- _Required work_
In the entries below, begin at the line with "602x256 pixels." and stop after the line with "Screen dimensions: 1238x895"; output those lines exactly and omit the pictures.

- _Supplied records_
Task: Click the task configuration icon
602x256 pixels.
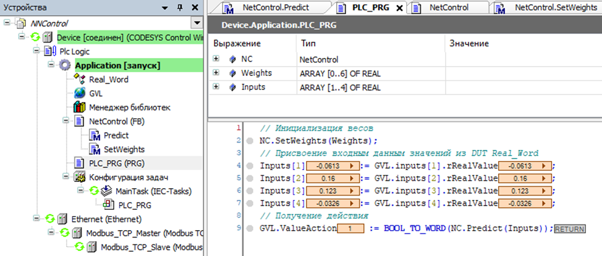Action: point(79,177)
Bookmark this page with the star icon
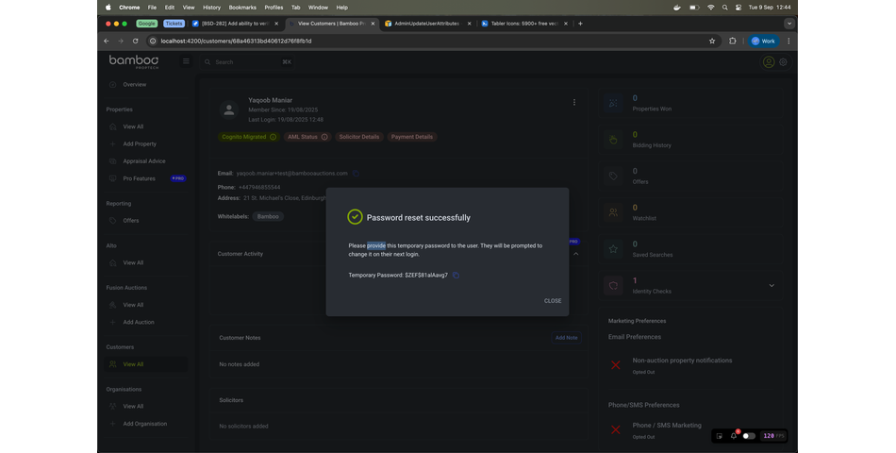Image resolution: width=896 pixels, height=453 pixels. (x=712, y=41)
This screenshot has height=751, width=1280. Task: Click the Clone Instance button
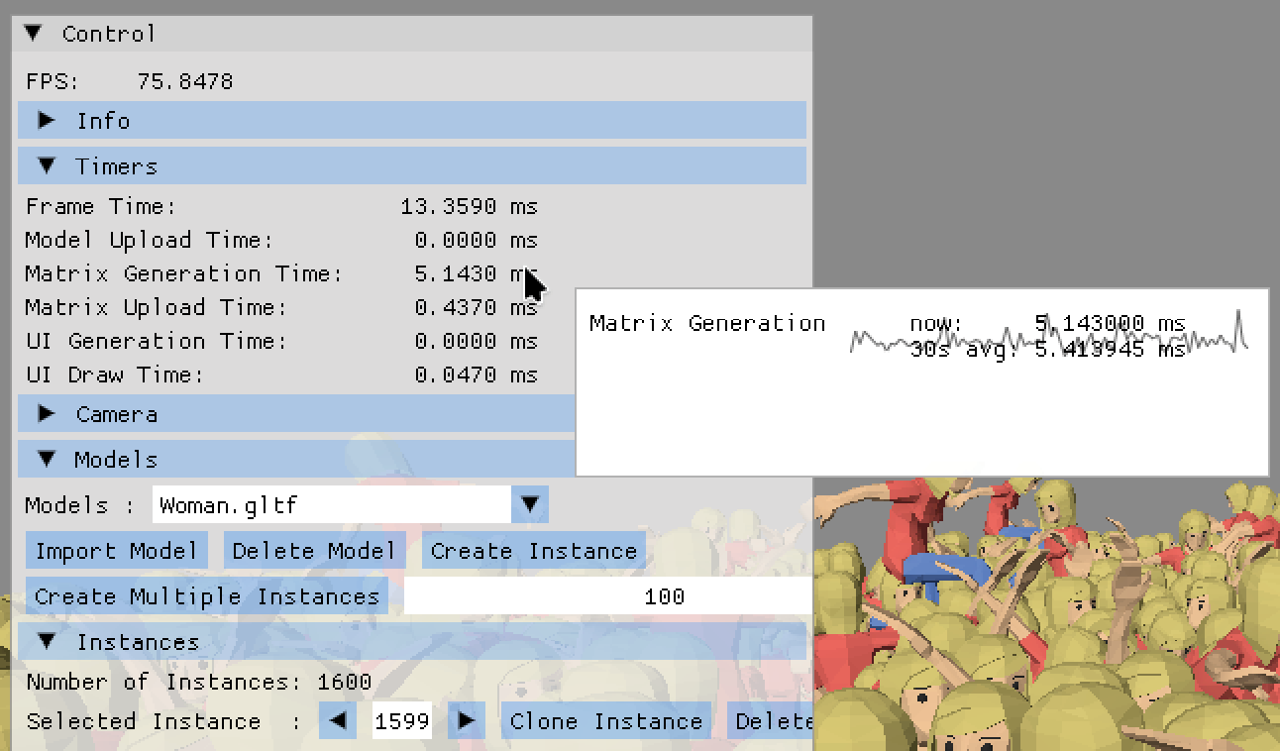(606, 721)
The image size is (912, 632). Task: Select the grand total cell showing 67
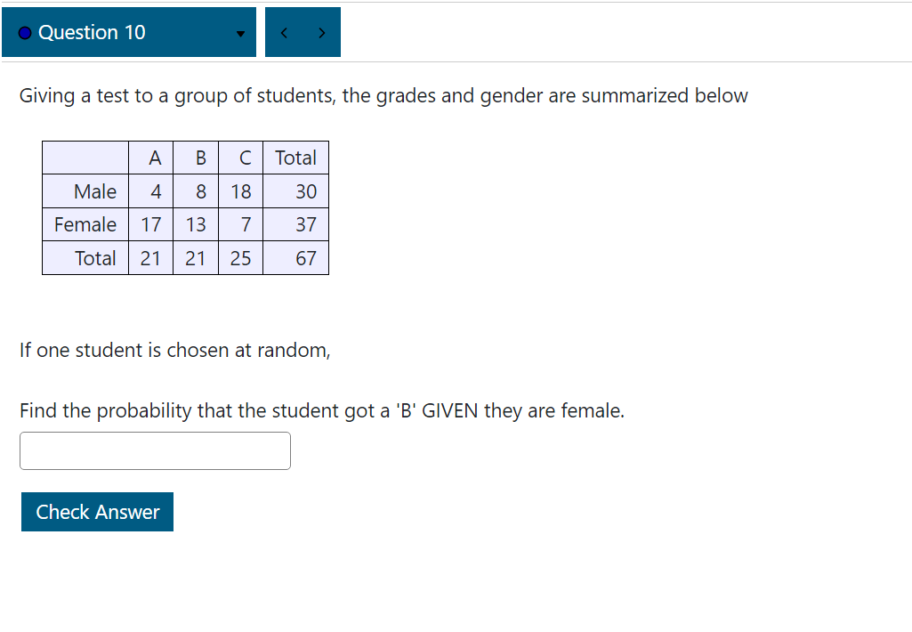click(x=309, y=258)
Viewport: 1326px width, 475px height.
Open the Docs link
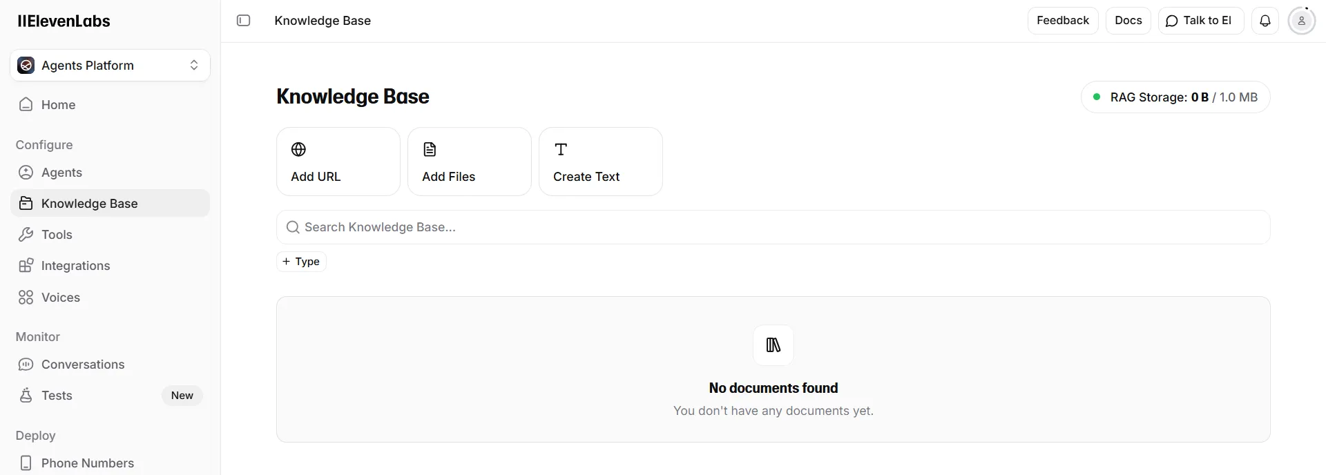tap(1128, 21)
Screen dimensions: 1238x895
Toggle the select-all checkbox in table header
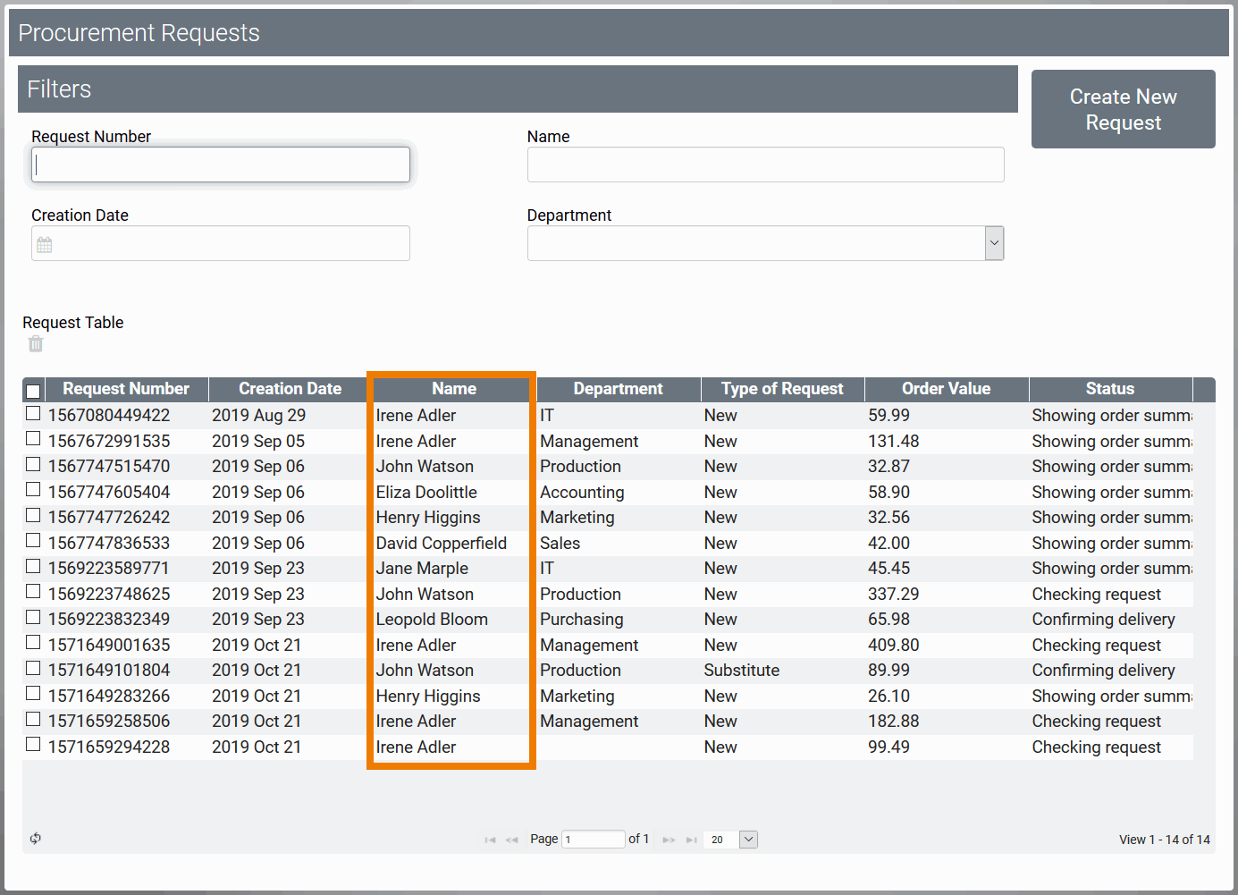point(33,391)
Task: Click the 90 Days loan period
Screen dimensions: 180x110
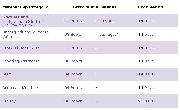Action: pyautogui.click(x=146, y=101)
--
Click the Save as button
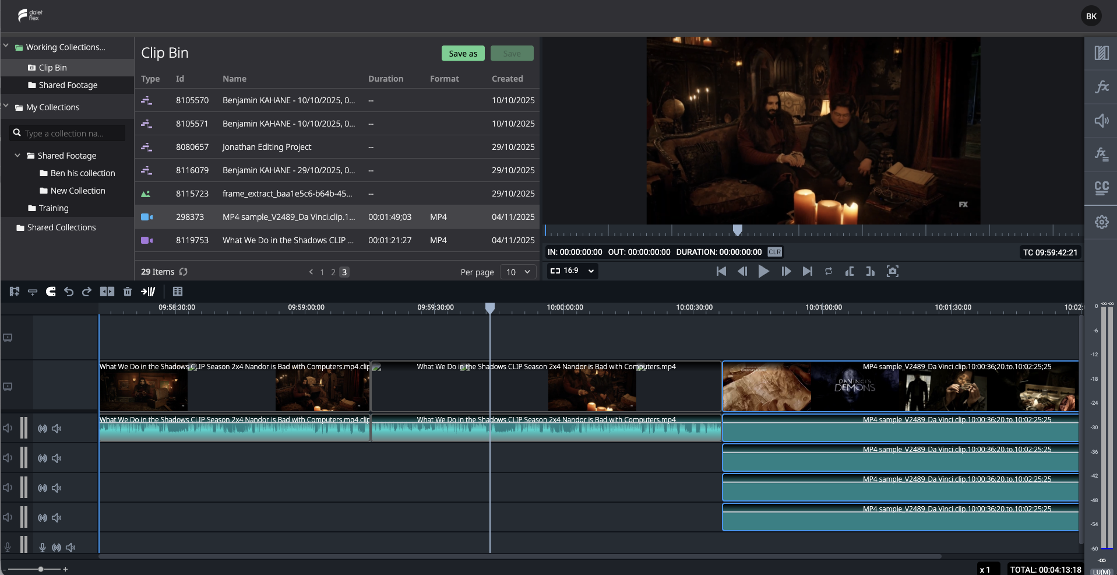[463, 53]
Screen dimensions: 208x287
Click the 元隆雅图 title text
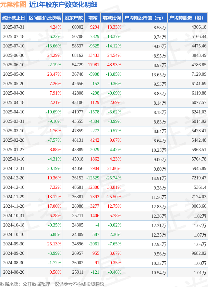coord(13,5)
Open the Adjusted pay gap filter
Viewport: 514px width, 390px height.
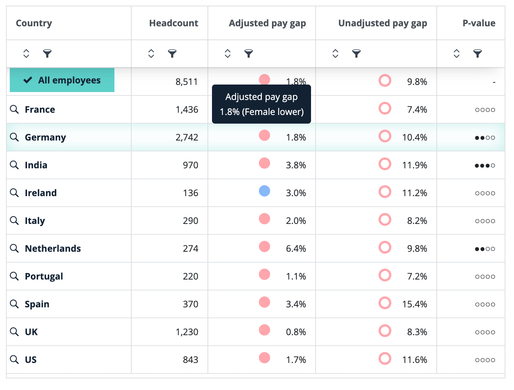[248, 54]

- _The answer_
602x256 pixels.
Action: point(79,177)
Bookmark this page with the star icon
Image resolution: width=896 pixels, height=453 pixels. (x=712, y=41)
This screenshot has height=751, width=1280. Task: Click the Clone Instance button
(606, 721)
The image size is (912, 632). Task: Select the grand total cell showing 67
click(x=309, y=258)
Viewport: 1326px width, 475px height.
Open the Docs link
tap(1128, 21)
Screen dimensions: 1238x895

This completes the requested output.